--- Start of Excerpt to read ---

Court of Appeals of the State of New York
Jun 1, 1859
19 N.Y. 440 (N.Y. 1859)

Opinion

June Term, 1859

William A. Whitbeck, appellant, in person.

St. Clair Smith, for the respondent.


The premises covered by the mortgages, which this suit was brought to foreclose, embracing a number of houses and lots in the city of New York, were incumbered by various mortgages, judgments and mechanics' liens. All those having liens were made parties to the suit. The court, in the first instance, made at special term the usual order, that the premises described in the complaint, "or so much thereof" as should be sufficient to raise the amounts due to the several mortgagees, and which might be sold separately, without material injury to the parties interested, should be sold at auction by a referee. Pursuant to this order the referee sold enough of the premises to pay off the several mortgages, leaving two of the houses and lots still undisposed of. On the day of sale, George F. Quinn, one of the defendants, who had filed a notice claiming a mechanic's lien for $2,000 upon all the houses and lots, applied to the court at special term for an order that the entire premises be sold for the payment of the several liens thereon, alleging as a ground for the application that he was apprehensive that portion of his lien which rested upon the houses and lots sold would not attach to and become a lien upon those not sold; in other words, that a distributive portion of the lien would be considered as resting upon each house, and hence that a sale of any of the houses under a prior incumbrance would pro tanto extinguish the lien.

--- End of Excerpt to read ---
--- Start of Data section ---

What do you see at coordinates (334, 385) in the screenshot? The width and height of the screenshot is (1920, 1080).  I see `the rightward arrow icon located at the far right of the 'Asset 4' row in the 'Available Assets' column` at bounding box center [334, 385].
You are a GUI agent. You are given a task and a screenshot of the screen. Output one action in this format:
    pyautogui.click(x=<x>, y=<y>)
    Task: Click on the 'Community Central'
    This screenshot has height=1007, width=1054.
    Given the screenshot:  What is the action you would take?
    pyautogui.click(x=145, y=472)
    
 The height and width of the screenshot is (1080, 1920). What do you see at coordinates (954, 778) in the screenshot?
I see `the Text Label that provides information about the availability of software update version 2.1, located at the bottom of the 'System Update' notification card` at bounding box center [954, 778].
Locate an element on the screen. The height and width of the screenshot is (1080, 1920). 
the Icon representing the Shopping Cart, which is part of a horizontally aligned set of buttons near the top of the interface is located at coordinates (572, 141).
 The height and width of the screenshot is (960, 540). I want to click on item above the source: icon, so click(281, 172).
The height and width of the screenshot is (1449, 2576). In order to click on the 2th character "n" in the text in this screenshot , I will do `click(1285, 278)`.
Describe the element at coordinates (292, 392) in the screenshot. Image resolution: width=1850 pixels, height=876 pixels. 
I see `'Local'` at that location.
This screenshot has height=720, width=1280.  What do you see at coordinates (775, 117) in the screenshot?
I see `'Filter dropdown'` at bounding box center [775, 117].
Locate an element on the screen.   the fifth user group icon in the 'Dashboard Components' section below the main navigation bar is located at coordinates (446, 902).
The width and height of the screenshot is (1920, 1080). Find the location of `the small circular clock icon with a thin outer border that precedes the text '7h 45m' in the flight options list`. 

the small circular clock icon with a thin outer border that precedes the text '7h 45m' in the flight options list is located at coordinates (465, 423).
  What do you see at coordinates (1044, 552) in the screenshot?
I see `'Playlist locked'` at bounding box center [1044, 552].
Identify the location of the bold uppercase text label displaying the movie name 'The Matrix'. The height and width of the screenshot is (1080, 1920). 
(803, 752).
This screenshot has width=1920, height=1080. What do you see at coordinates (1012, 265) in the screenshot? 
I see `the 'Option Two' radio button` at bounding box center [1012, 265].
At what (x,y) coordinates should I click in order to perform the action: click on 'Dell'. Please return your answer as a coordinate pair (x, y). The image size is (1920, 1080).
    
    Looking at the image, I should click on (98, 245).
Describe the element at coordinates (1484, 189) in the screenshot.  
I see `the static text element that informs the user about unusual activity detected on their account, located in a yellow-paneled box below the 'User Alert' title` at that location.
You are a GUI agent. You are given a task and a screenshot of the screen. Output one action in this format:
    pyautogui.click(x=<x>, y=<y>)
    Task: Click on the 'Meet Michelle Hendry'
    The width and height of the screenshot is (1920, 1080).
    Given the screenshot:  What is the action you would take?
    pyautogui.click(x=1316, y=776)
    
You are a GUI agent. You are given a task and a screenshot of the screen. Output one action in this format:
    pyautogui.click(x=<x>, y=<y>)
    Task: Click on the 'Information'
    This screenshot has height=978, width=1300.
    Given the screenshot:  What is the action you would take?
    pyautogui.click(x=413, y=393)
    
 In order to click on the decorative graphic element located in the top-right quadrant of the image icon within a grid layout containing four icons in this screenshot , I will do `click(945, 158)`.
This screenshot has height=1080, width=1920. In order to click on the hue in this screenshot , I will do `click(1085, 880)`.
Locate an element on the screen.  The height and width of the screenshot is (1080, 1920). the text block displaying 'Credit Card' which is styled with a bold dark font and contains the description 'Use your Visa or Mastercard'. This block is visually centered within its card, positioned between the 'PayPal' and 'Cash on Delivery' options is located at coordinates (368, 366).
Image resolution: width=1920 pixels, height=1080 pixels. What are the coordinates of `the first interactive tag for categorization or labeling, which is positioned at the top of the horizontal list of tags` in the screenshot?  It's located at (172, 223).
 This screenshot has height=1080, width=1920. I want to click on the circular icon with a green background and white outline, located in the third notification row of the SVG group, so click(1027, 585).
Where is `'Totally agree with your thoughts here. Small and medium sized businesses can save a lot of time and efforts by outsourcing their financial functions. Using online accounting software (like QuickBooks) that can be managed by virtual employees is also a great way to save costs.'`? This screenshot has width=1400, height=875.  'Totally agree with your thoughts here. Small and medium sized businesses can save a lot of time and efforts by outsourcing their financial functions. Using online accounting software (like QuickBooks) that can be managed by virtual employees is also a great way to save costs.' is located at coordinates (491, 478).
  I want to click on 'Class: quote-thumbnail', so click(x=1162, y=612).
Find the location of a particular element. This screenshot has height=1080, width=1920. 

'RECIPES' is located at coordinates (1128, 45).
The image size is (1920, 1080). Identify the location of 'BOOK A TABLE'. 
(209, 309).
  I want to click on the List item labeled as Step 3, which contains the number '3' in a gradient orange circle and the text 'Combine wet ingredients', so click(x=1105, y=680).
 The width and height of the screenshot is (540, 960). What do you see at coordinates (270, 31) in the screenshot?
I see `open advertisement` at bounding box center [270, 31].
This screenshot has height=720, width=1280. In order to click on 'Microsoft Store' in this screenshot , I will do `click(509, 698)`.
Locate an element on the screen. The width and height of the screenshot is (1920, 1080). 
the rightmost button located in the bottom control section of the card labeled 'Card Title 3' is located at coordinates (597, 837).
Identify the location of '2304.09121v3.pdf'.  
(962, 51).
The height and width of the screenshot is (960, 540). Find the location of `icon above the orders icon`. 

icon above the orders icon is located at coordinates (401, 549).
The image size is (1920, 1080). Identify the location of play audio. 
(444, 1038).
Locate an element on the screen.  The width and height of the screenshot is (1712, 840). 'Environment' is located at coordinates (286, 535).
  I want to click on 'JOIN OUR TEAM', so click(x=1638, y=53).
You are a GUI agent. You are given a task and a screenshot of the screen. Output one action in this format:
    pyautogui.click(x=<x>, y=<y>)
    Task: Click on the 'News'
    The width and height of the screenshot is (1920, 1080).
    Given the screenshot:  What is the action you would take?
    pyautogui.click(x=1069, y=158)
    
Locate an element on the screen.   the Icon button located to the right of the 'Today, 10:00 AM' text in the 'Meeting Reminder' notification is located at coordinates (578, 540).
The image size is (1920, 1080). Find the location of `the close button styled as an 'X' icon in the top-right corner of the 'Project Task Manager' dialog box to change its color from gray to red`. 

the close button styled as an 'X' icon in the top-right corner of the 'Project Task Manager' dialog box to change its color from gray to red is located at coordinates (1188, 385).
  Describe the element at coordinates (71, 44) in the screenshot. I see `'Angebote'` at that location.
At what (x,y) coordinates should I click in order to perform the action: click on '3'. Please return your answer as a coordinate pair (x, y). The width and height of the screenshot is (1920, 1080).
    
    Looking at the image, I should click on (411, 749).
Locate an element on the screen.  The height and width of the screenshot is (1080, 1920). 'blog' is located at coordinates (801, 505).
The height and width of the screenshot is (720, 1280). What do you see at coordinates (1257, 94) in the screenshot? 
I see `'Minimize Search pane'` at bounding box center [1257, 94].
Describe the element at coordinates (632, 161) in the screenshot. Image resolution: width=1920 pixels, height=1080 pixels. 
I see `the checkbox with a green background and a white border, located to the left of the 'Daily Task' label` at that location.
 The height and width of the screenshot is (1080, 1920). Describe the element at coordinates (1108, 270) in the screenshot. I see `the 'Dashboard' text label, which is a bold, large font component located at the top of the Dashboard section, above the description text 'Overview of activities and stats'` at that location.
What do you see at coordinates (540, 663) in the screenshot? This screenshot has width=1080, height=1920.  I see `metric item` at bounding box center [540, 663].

--- End of Data section ---

- _Directives_
• 1. Answer these questions from the opinion excerpt:
(a) Who appeared for the respondent?
(b) Under the first order, who was to sell the premises at auction?
(c) What amount did George F. Quinn's mechanic's lien claim?
• 2. In the opinion excerpt, retype the part that opens with the words containing "Court of Appeals" and closes with "for the respondent.". Keep every word and punctuation mark the same.

- _Answers for the tasks_
• 1.
(a) St. Clair Smith
(b) A referee
(c) $2,000

• 2.
Court of Appeals of the State of New York
Jun 1, 1859
19 N.Y. 440 (N.Y. 1859)

Opinion

June Term, 1859

William A. Whitbeck, appellant, in person.

St. Clair Smith, for the respondent.